The readme file is the record layout as supplied by the city, which BTW doesn't match the actual records exactly (typical); you'll see a phone number field in the data, for example, that isn't in the record layout as supplied. Also, the dataset should have included the fields for Congressional District, Senate District, State Senate District, and State Rep District but they're missing - I'll find another sample that includes them.
Of most interest here, however, are the ResID and HOHID fields. ResID is the unique ResidentID for the individual - if they have registered to vote, this is also their VoterID. If threre is only one person at the address, their HOHID is the same as their ResID. Additional folks at the same address who are listed on the same census form for that address get the same HOHID as the first person entered. How is the decision made as to which ResID to use for the HOHID? That's something I've been meaning to ask the Secretary of the Election Commission, but it's probably done by the data entry clerk on an "intuitive" basis.

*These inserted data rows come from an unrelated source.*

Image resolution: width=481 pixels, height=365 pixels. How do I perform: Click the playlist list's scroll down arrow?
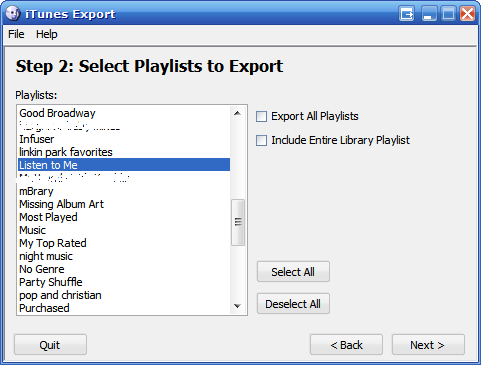[237, 306]
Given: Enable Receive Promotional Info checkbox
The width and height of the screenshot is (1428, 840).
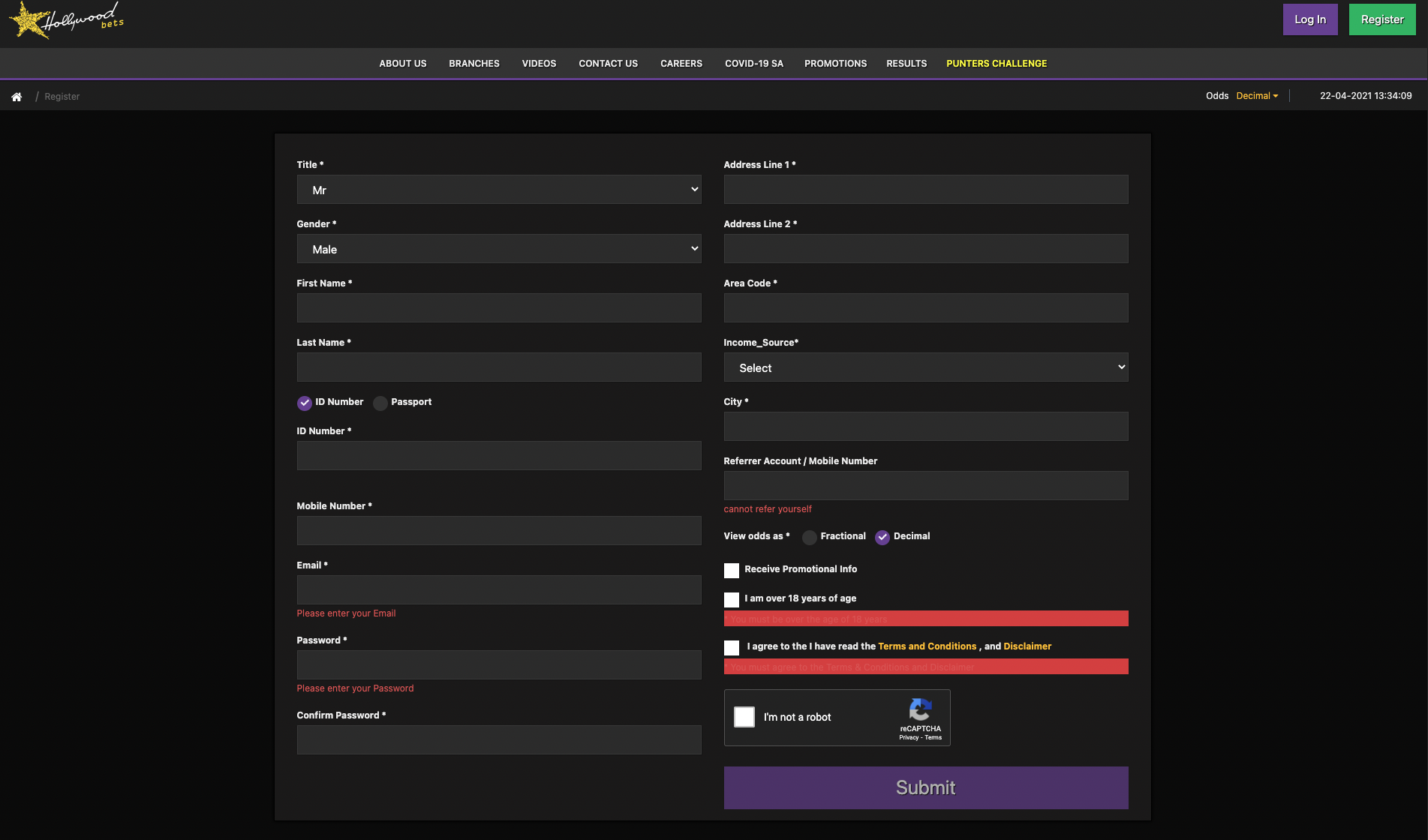Looking at the screenshot, I should tap(732, 571).
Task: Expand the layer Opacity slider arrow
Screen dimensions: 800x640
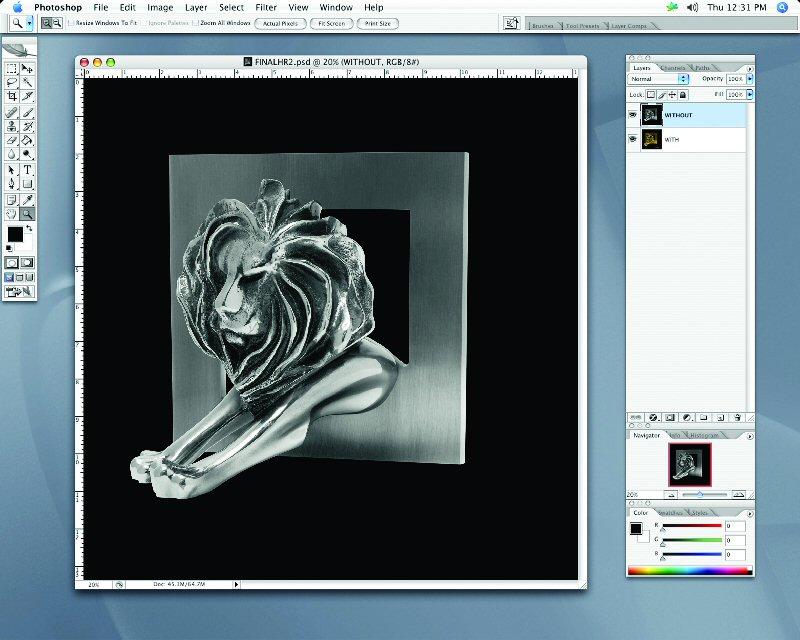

Just a further comment. One of the most frequent problems we encounter in political and non-profit advocacy and fundraising is
- related groups or candidates trying to share data, but one campaign entered "J. Smith 123 Brookvale Rd" and another campaign entered "John Smith 123 Brookvale Dr" and how do we figure out if they're really the same person and which one is correct
- data entry folks do the same kind of thing, creating different entries for the receipt of a check and the reservation for an event.
Having the actual person (J Smith) enter the data themselves is not necessarily going to help you, by the way. What does help is having the local voter and or census file loaded, since it provides a standard and authoritative source for names of individuals, their current address, etc. that we can use to sort out the dupes, dead people and transients. It also has a standard set of street names and abbreviations that are at least recognized by the city or town or state, and it gives us things like Ward and Precinct which most people don't even know themselves. It's now possible to check whether there actually are two different valid addresses, 123 Brookvale Rd and 123 Brookvale Dr. So our standard practice is to load the voter/census file(s) for the relevant geography, and have folks first try to find the person in the existing data, with the usual search on last name, address, or whatever. If the person is already in the db, we've got a standardized record for them and also BTW a unique ID (ResID or some such) that maps to additional information, including things like voter history.
I mention all this because it implies a need for very flexible and robust import/export capabilities, among other things. I'd be happy to discuss further as desired, or furnish additional sample data.